> **Activity**: Take from the data every line in which the word "Select" is found.

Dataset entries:

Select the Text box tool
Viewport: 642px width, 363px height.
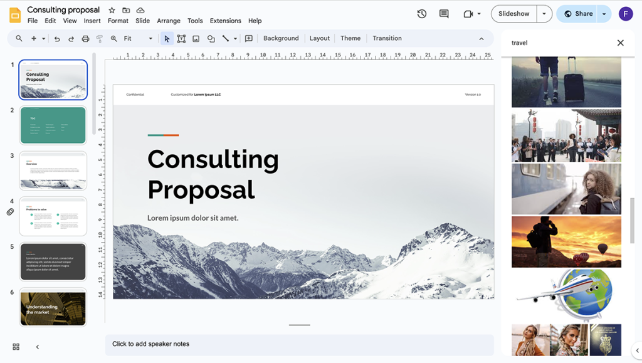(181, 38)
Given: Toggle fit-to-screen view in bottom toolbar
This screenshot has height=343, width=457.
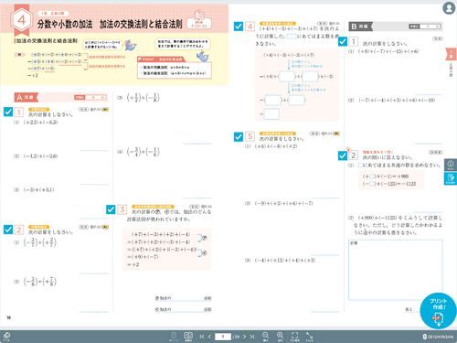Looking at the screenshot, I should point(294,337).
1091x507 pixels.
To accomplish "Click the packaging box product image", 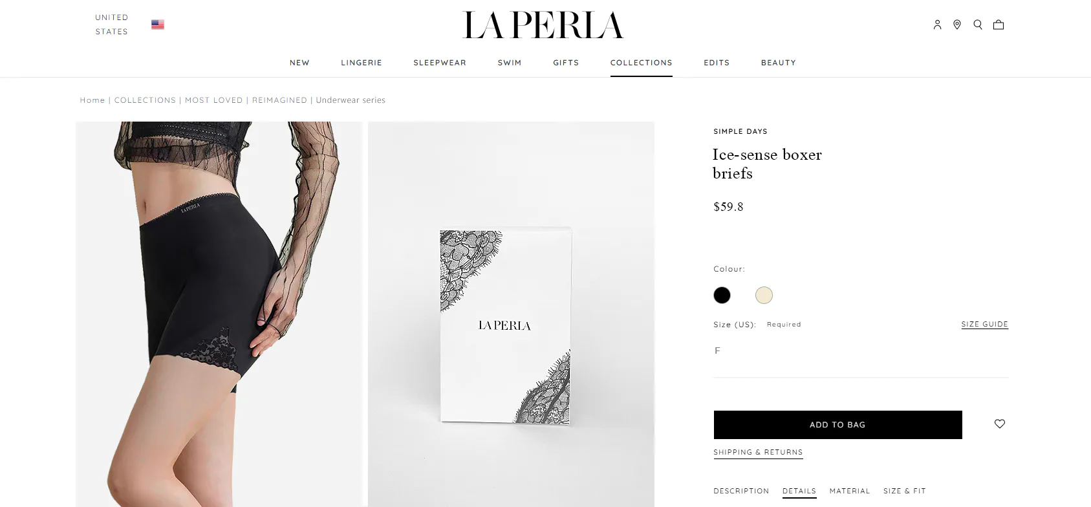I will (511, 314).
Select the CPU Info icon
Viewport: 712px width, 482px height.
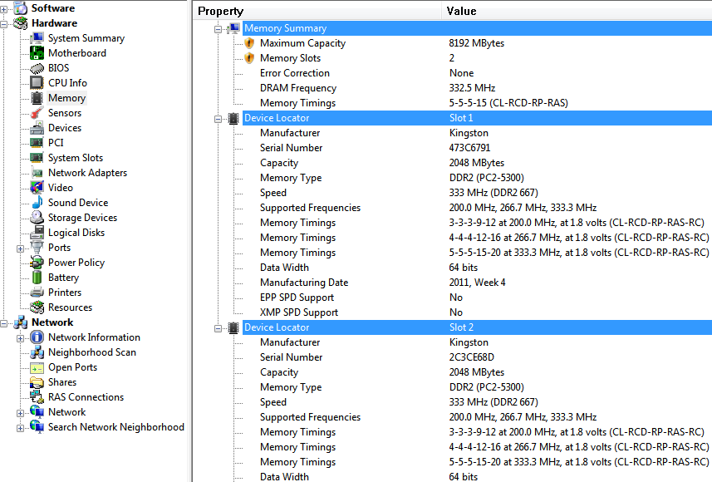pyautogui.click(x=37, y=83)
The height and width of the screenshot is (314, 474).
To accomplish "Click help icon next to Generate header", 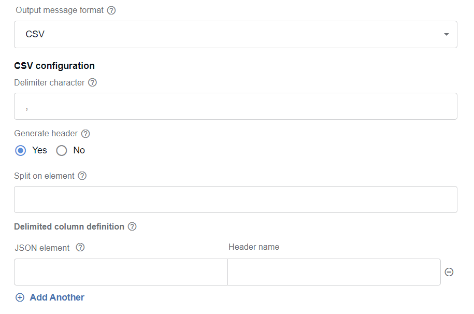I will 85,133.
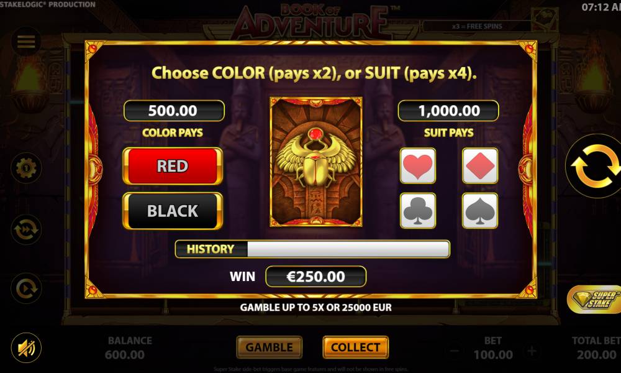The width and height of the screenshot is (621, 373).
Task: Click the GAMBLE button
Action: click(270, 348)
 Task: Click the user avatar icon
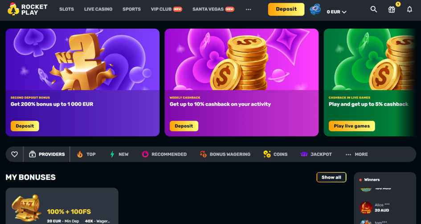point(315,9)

> **Response for this exercise**:
Select the Text box tool
Select the CPU Info icon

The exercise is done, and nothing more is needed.